Verma probably feels he has legitimate justifications and fears on the intention of the probe. But India couldn’t just stand by when most NGOs were using foreign money for political activities and diverting funds to finance agitations against a number of infrastructure projects. A few years ago, a US foundation used an Indian NGO to test a vaccine on young girls in the name of child care. The government noticed the toxic fallout and banned the experiment. The increasing inflow of greenbacks from America to elitist Indian NGOs has raised suspicion among Indian agencies. Domestic NGOs received about Rs 3,800 crore during 2012-13 from the US as against around Rs 3,000 crore during 2009-10.
The Modi government has genuine reasons to suspect that many NGOs are being used to infiltrate the Indian establishment through universities, youth bodies and NGOs working in the environment field and foreign relations. Since a large number of these bodies are controlled by highly connected civil servants, corporate houses and politicians, foreign-funded organisations have also been dictating their agenda before releasing the funds. Even the choice of office-bearers and speakers at seminars, coffee table dialogues and protests organised by them are decided by foreign agencies. In the past three decades, the NGO industry has grown faster than many developing economies. India has one NGO per 400 people, and their total budget exceeds that of a big state like UP.

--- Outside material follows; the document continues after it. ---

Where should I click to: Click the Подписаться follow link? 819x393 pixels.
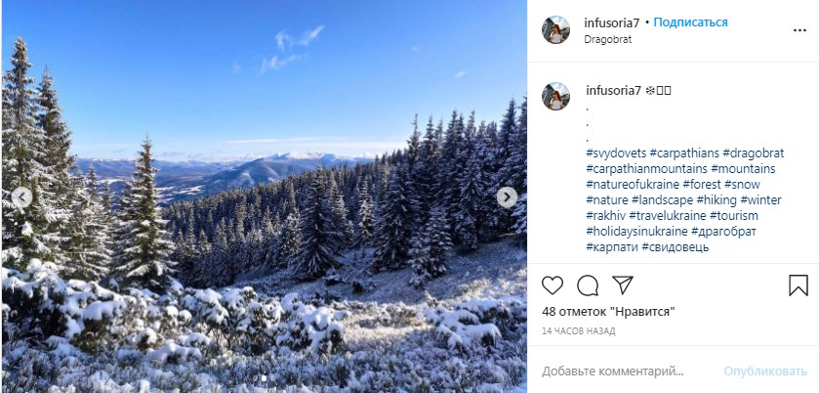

What has irked the Indian leadership are the sermons delivered by various foreign leaders, including US President Barack Obama. Indian intelligence agencies have enough evidence to substantiate the charge that many NGOs are behind fomenting communal tensions in India. Yet Obama made uncharitable remarks about the recent attacks on churches and other places of worship. Understandably, the Obama confraternity gets its feedback from the NGOs financed by the America’s rich. Verma’s indignation was also influenced by the views of the company he keeps in India. Since he represents the world’s most powerful democracy, he ignored the reality that India is the globe’s largest democracy. The lure of dollars may mould the minds of few greedy individuals looking for foreign jaunts and jobs, but it can’t shake the faith and commitment of the nation-shapers who matter. India is fighting to earn its legitimate supremacy in a world that is rapidly changing geopolitically, is resource-driven and terror-infested. Anyone who challenges its resolve will do so at his or her own peril.